To solve the problem of distributing 12 different objects among three persons such that one particular person always gets 6 objects and the remaining two persons get 3 objects each, we can follow these steps: ### Step-by-Step Solution 1. **Identify the Persons and Objects**: Let the three persons be A, B, and C. We want to give 6 objects to person A, and 3 objects each to persons B and C. 2. **Select Objects for Person A**: We need to choose 6 objects from the 12 available objects to give to person A. The number of ways to choose 6 objects from 12 is given by the combination formula \( \binom{n}{r} \), where \( n \) is the total number of objects, and \( r \) is the number of objects to choose. \[ \text{Ways for A} = \binom{12}{6} \] 3. **Select Objects for Person B**: After giving 6 objects to A, there are 6 objects left.

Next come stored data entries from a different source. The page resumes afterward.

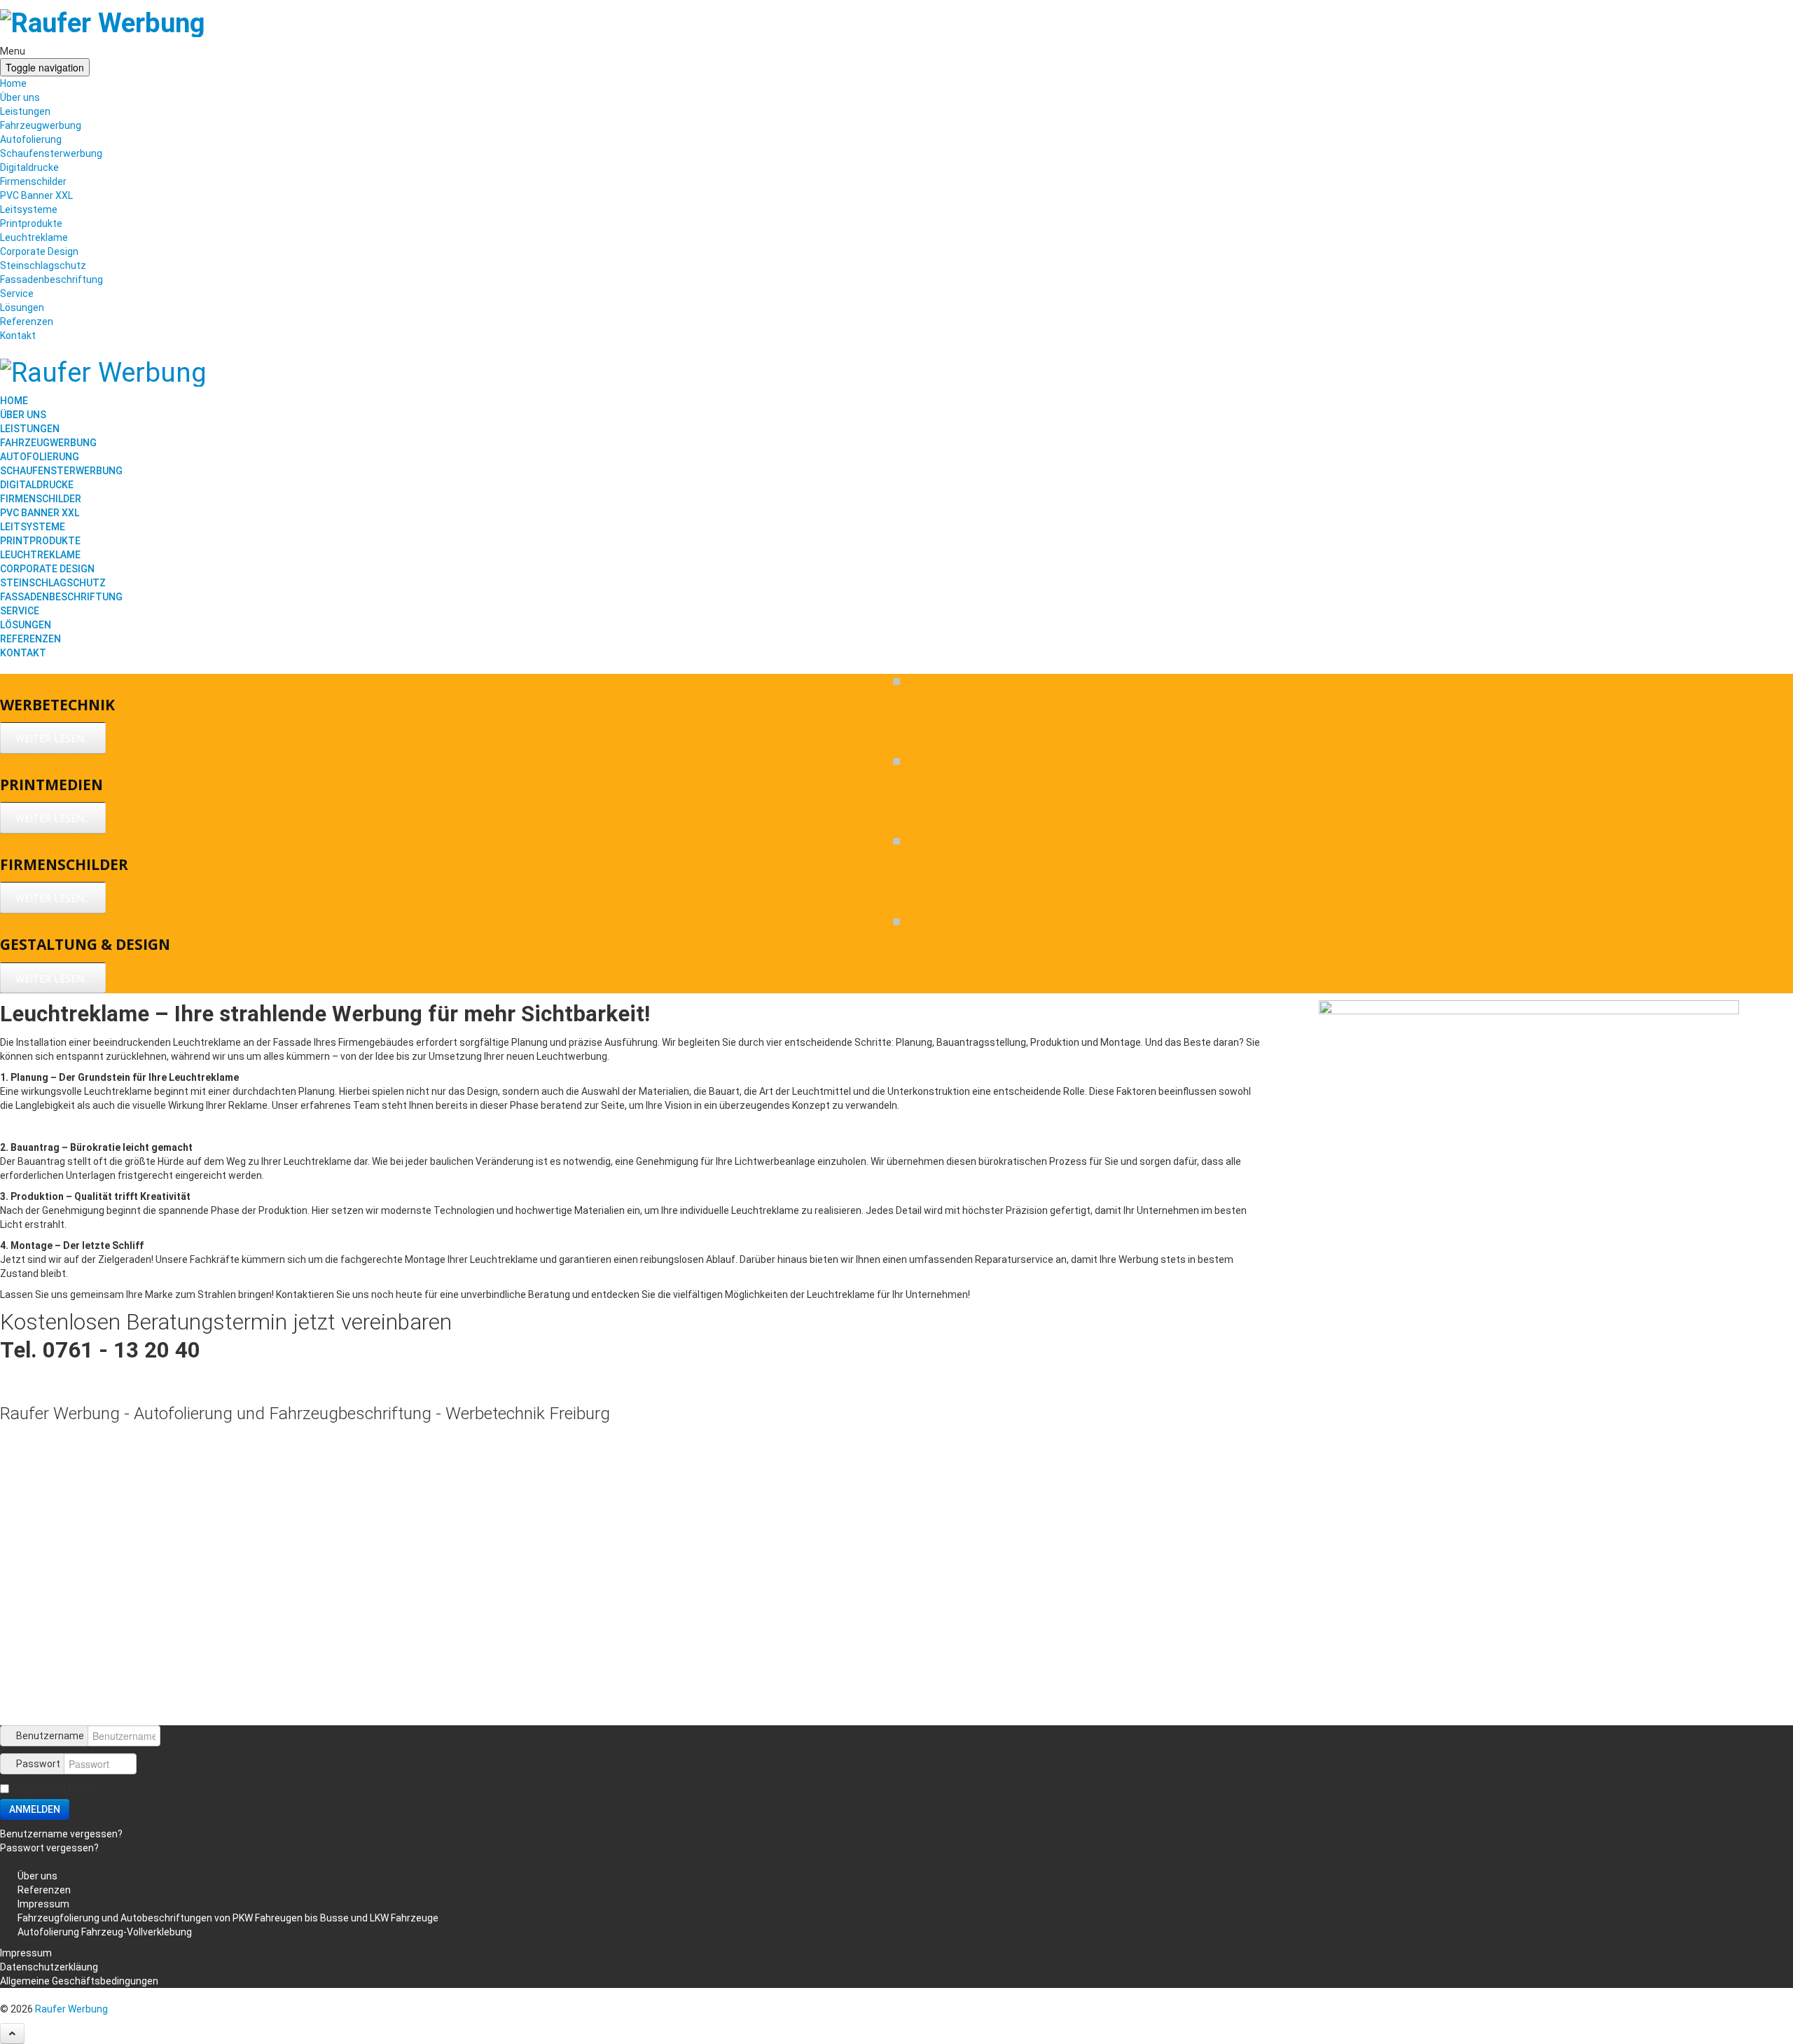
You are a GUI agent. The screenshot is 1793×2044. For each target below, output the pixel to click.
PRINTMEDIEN (51, 784)
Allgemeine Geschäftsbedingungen (79, 1981)
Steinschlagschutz (43, 265)
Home (13, 83)
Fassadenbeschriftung (51, 279)
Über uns (20, 97)
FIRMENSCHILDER (64, 864)
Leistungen (25, 111)
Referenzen (26, 321)
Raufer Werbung (71, 2009)
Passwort (38, 1763)
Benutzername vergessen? (61, 1833)
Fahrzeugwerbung (40, 125)
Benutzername (50, 1735)
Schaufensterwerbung (51, 153)
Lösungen (22, 307)
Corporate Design (39, 251)
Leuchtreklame (34, 237)
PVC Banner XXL (36, 195)
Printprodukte (31, 223)
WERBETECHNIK (57, 704)
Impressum (26, 1953)
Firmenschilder (33, 181)
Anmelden (34, 1809)
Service (17, 293)
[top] (12, 2033)
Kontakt (18, 335)
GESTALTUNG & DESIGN (85, 944)
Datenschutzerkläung (49, 1967)
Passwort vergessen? (49, 1847)
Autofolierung (31, 139)
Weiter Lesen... (52, 738)
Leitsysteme (28, 209)
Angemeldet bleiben (56, 1788)
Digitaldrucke (29, 167)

Now we need to choose 3 objects from these 6 to give to person B. The number of ways to choose 3 objects from 6 is: \[ \text{Ways for B} = \binom{6}{3} \] 4. **Assign Remaining Objects to Person C**: After assigning 3 objects to B, there are 3 objects left, which will automatically go to person C. There is only one way to give these remaining 3 objects to C: \[ \text{Ways for C} = 1 \] 5. **Calculate the Total Number of Ways**: The total number of ways to distribute the objects is the product of the ways to distribute to each person: \[ \text{Total Ways} = \binom{12}{6} \times \binom{6}{3} \times 1 \] 6. **Compute the Combinations**: - Calculate \( \binom{12}{6} = \frac{12!}{6!6!} \) - Calculate \( \binom{6}{3} = \frac{6!}{3!3!} \) Thus, we have: \[ \text{Total Ways} = \frac{12!}{6!6!} \times \frac{6!}{3!3!} \times 1 = \frac{12!}{3!3!6!} \] 7. **Final Calculation**: Now, we can simplify this expression to get the final answer. ### Final Answer The total number of ways to distribute the 12 different objects among the three persons under the given conditions is: \[ \frac{12!}{3!3!6!} \]